EXCERPTED TEXT:
- Poster
- Directed by: Guru Dutt
- Written by: Balraj Sahni
- Screenplay by: Balraj Sahni
- Story by: Guru Dutt Balraj Sahni
- Produced by: Dev Anand
- Starring: Dev Anand Geeta Bali Kalpana Kartik
- Cinematography: V. Ratra
- Edited by: Y. G. Chawhan
- Music by: S. D. Burman
- Production company: Navketan Films
- Distributed by: Navketan Films
- Release date: 1 July 1951;
- Country: India
- Language: Hindi

= Baazi (1951 film) =

Baazi (1951)

Baazi (English: Gamble) is a 1951 Indian Hindi noir film directed by Guru Dutt. This was the second film of Dev Anand's production house Navketan Films, and as per a commitment given by Dev Anand to Guru Dutt in their days of struggle, the movie was given to Dutt for direction. Baazi was the first crime noir made in the country. It initiated a new genre called "Bombay Noir", the success of which encouraged and defined the later noir films of 1950s and '60s in Hindi cinema. It was the first film in which Dev Anand came up with his unique style of rapid-fire. The film's story was partly inspired by the 1946 movie Gilda.

The movie stars Dev Anand with Geeta Bali and Kalpana Kartik. It is a crime thriller and had very popular music composed by S.D. Burman.

The film is a tribute to the 1940s' Hollywood Film noir with the morally ambiguous hero, the transgressing siren, and shadow lighting. It was hugely successful at the box office and was the second highest grossing film of 1951 after Awaara.

RECORD LIST:
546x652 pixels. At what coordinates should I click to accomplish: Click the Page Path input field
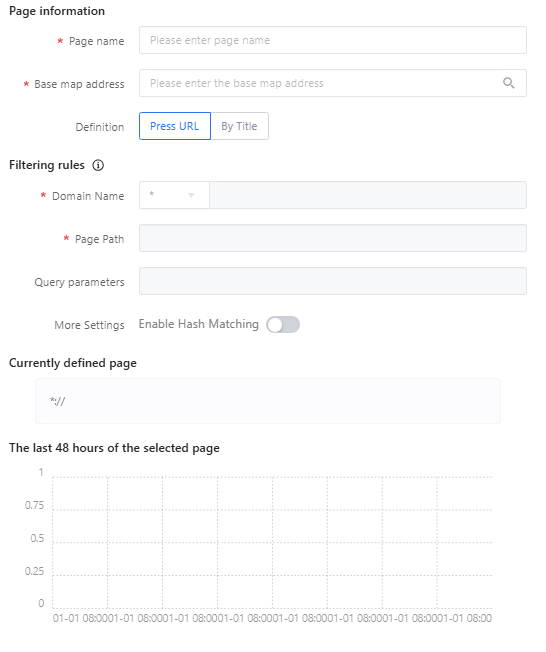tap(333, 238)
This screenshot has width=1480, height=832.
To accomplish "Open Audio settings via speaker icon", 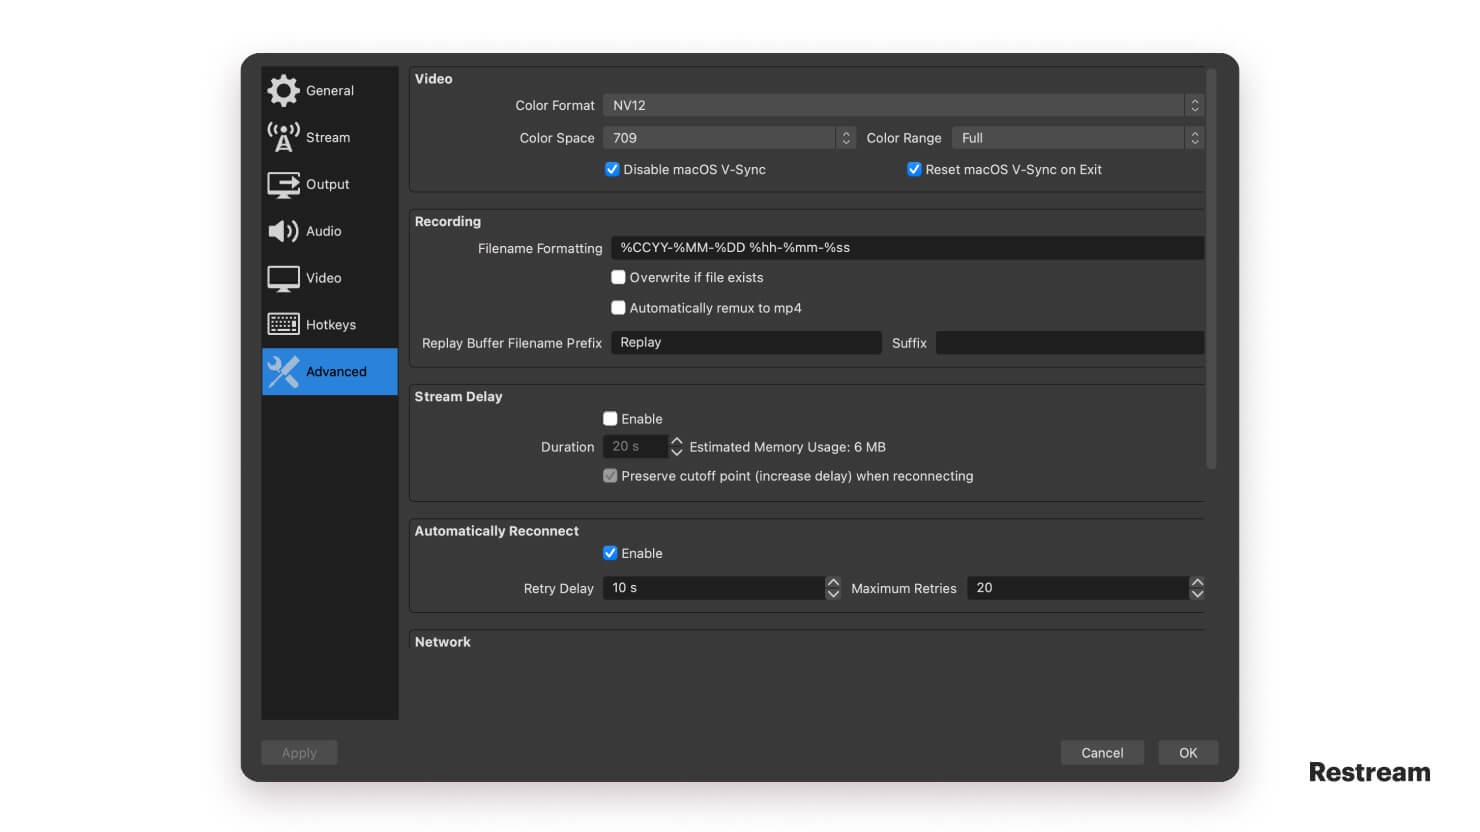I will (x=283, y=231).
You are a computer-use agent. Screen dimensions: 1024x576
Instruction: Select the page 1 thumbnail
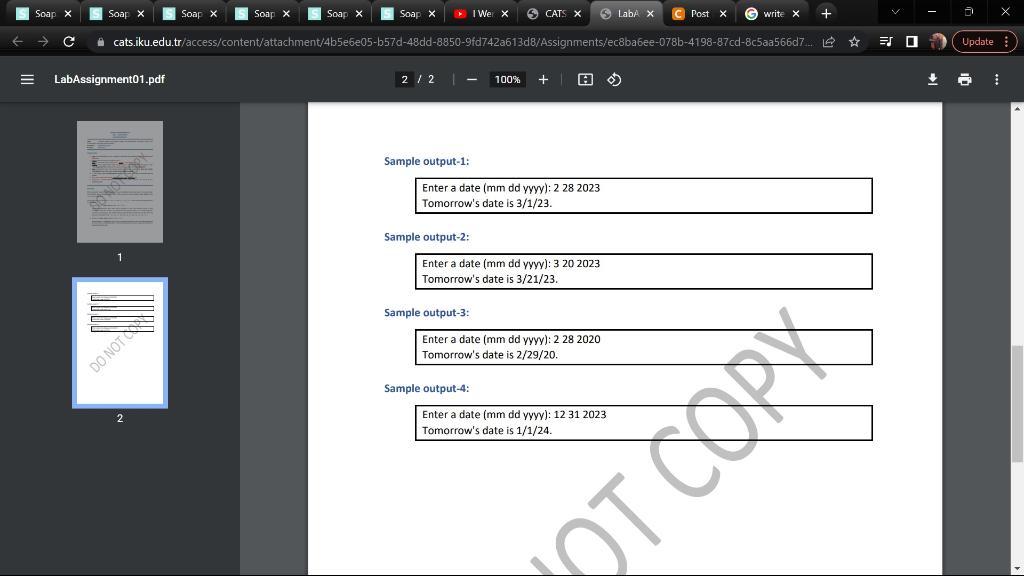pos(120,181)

WHAT IS ASKED:
**1.** Answer these questions from the Baazi article, one answer per line, marked like the questions.
(a) Who edited the film?
(b) Which 1946 movie partly inspired the film's story?
(c) Which film grossed more than Baazi in 1951?
**2.** Write the next part of the Baazi article, picking up after its final sentence.
The items have no connection to the Baazi article.

EXERCISE ANSWERS:
**1.**
(a) Y. G. Chawhan
(b) Gilda
(c) Awaara

**2.**
The Times of India called Baazi "a milestone in the short lived genre that can be loosely called Bombay Noir." It was listed by Filmfare in "Best Bollywood Noir Films of '50s". It is considered one of the Best Noir films to have come from India.

==Synopsis==
Madan (Dev Anand) comes from a once well-to-do family background, and is now out of work and lives in a shanty with a sick younger sister Manju (Roopa Verman). Unable to find employment, he takes to gambling in a big way. He develops a reputation for being a lucky gambler and is one day found and escorted by a stranger named Pedro to the Star Hotel where he meets the seductive dancer Leena (Geeta Bali) and is offered a job by the mysterious "Maalik" (Boss), of enticing wealthy gentlemen to come and gamble at the club. Initially reluctant to take up this offer due to moral pangs, he refuses and leaves.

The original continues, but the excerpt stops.